More important to me is that we can evaluate compilers and architectures
and implementations of architectures.  I brought up 'quantitative' versus
'qualitative' because the MISC chips were being judged to be superior
solely on qualitative terms.

>I was able to get Russ Hersh to update his information about the Forth
>language in the Microcontroller FAQ listed in a number of newsgroups
>on the internet last year.  He even included a section on the MuP21
>and F21 even though they are not really microcontrollers. (just priced
>like them)  But most people on the net who have requested information
>on processors have declined to include MuP21 or F21 in their lists
>of compiled information.  This is not because they simply don't believe
>the data, but it is meaningless to them.  They typically say, "I will
>include information when you supply SPECint, SPECfp, Winmarks, etc,
>until then the information is not useful."  If the only evidence that
>is meaningful is "how fast will it run my MS WINDOWS?" then no one
>may ever even notice F21 or P32 or whatever.  It doesn't matter if
>you can deliver 1000 mips for $1 to most people if it is not politically
>correct most people will not ever hear about it or consider it.

I am a user of workstations.  The SPEC benchmarks are a reasonable 
(not perfect) means for me to judge the performance of a workstation.
It reflects a usage similar to how I may use the workstation.

Others are consumers of software.  They have much money invested directly
(in purchase costs) and indirectly (in training) in Windows.  Spending
$1 for an F21 or $400 for a 486 is minor compared to the cost of the 
rest of the system.

Even if performance were the only metric used to evaluate a system, 
MIPS per dollar is still irrelevant.  What is relevant is execution time
for applications that I want to run.

Heck, there is a product out now that translates binaries from SPARCs to
Alphas.  Workstation are not sold on CPU performance alone.

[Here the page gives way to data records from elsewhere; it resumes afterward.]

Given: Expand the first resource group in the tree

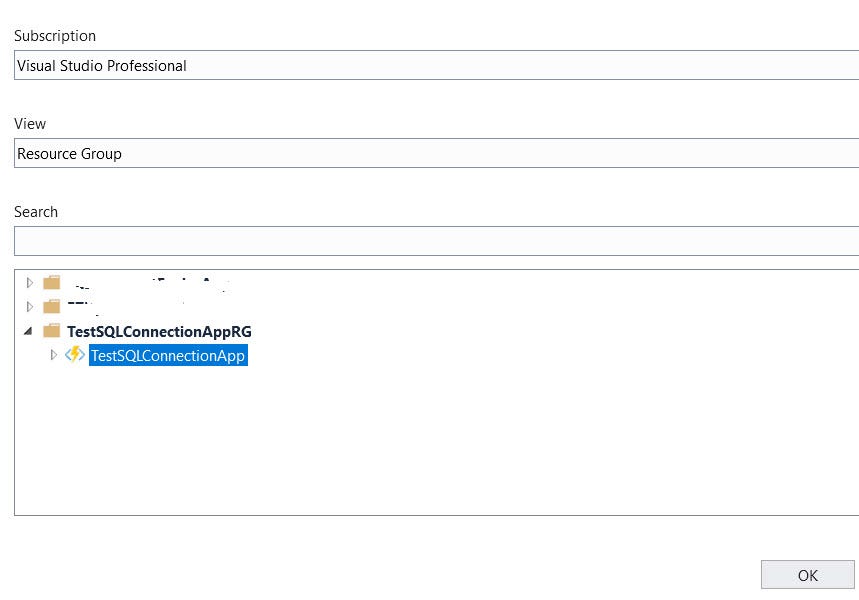Looking at the screenshot, I should pyautogui.click(x=29, y=283).
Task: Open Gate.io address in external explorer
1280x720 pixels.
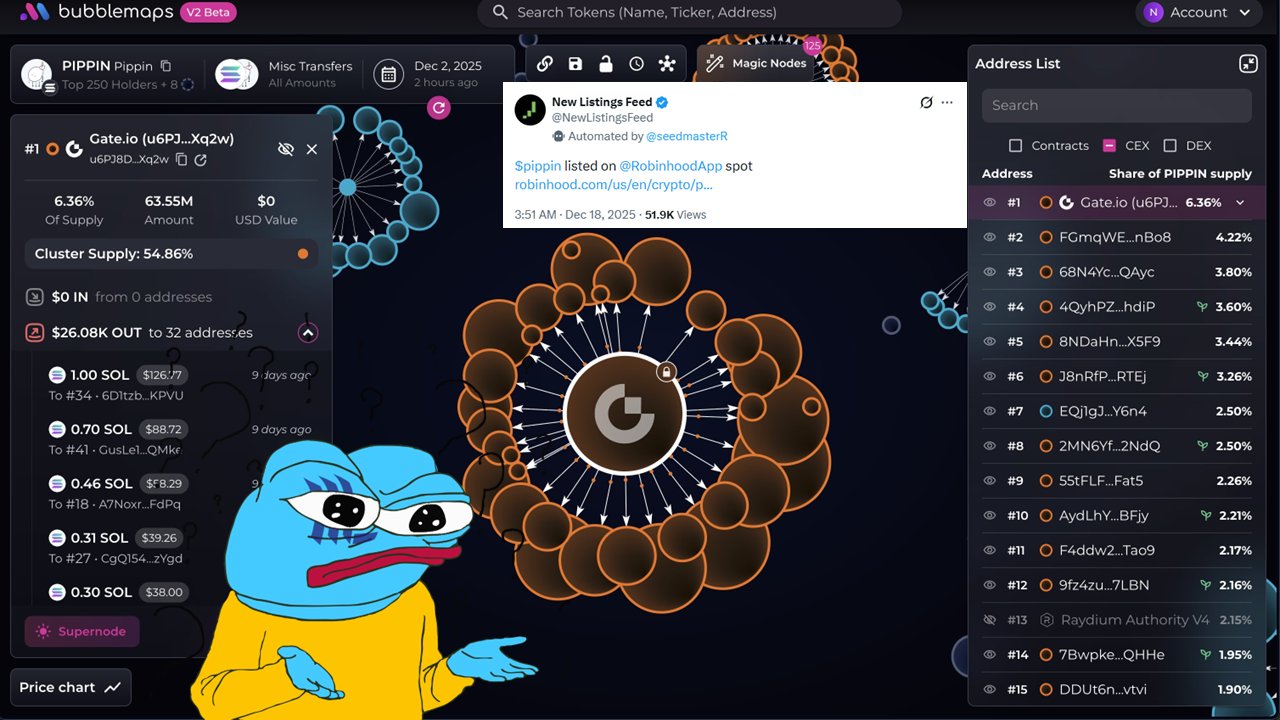Action: (201, 160)
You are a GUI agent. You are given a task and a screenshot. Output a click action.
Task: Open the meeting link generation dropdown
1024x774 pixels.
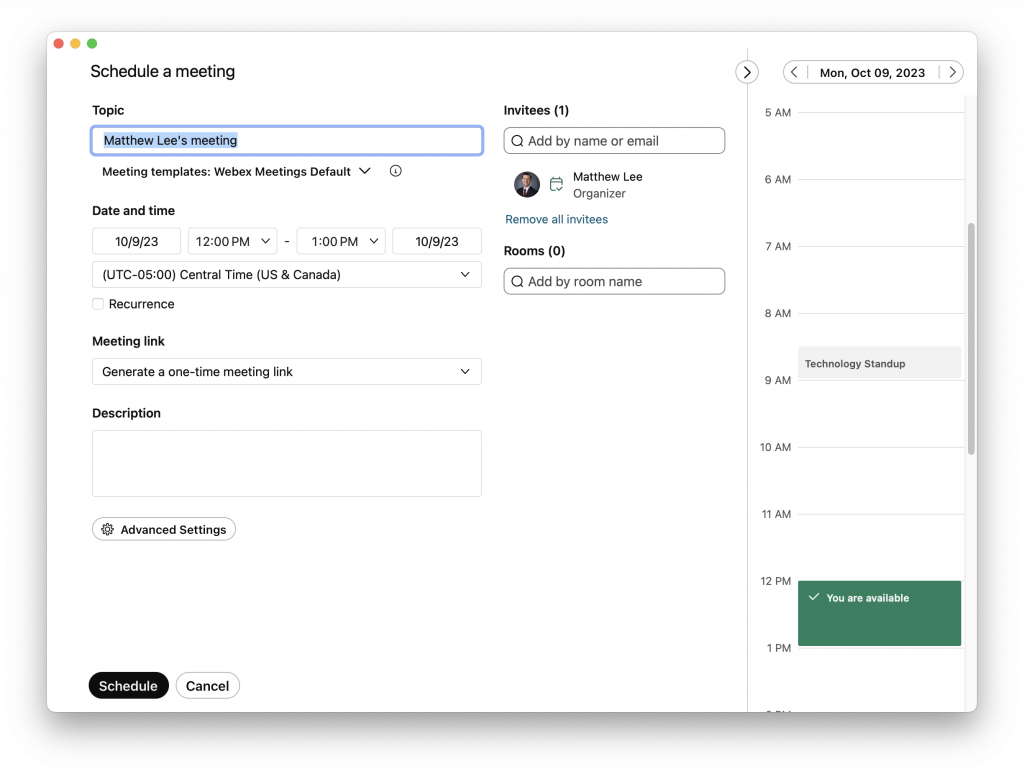click(x=286, y=371)
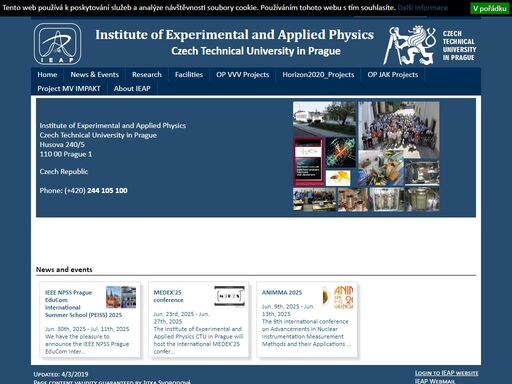Open the Research menu

pos(147,75)
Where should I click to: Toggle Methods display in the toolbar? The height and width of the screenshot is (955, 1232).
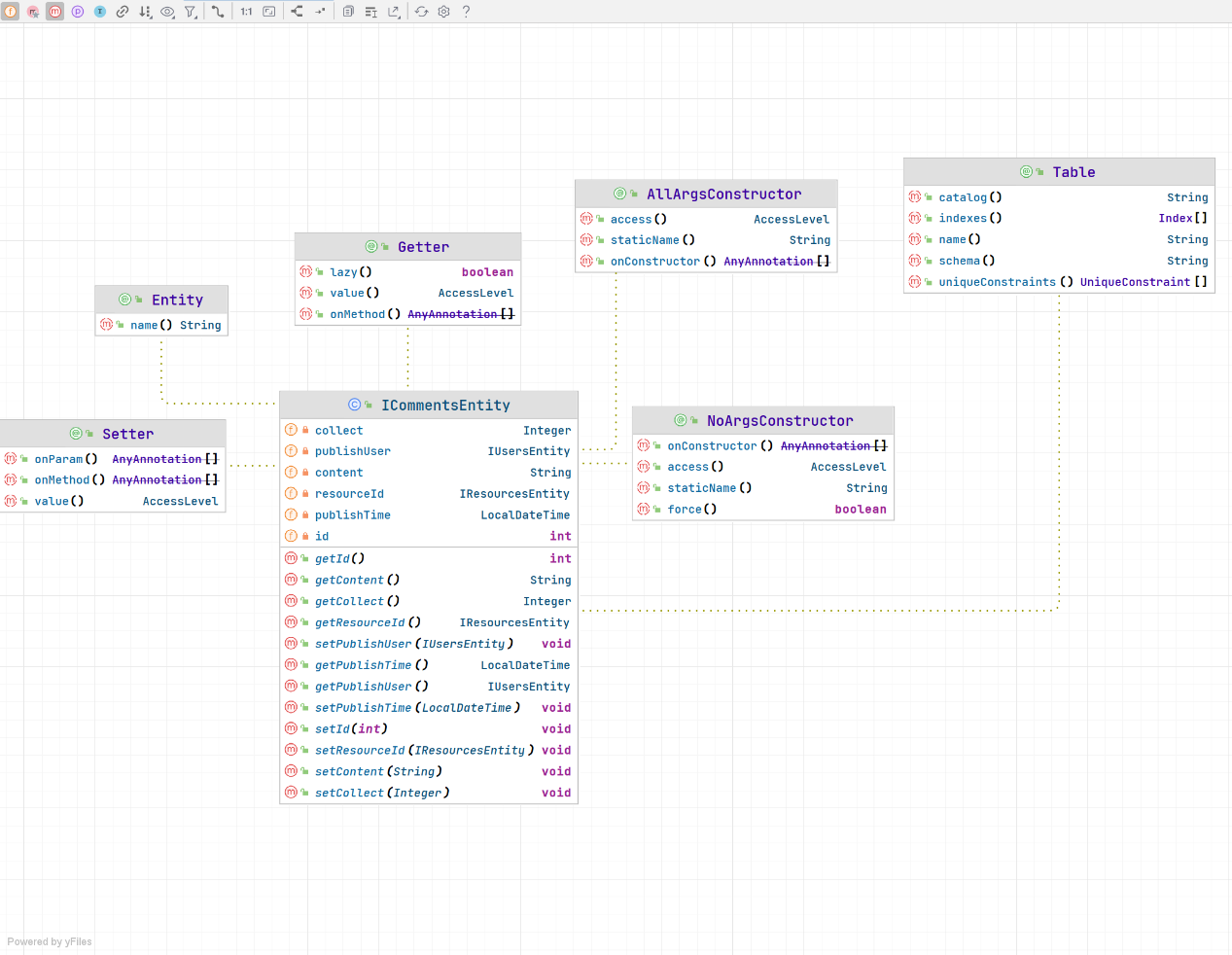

>If some of the people who consider F21 actually do something and
>we can publish the results then some people may notice.  Most people
>will only recognize a product.  They have no idea that it has an
>embedded computer in it at all, let alone what model or microprocessor
>is making it work.

I cannot talk about the embedded systems market.  I am a consumer in the
workstation/academic market.  I want to see SPEC benchmark ratings if
MISC chips are going to be evaluated in this area.  I also want to hear
about your interconnect, and SMP specific features if MISC chips are going
to be proposed as a parallel system.  Nothing about MISC chips will be 
accepted by a referee for publishing in this area without quantitative
information such as this.

mark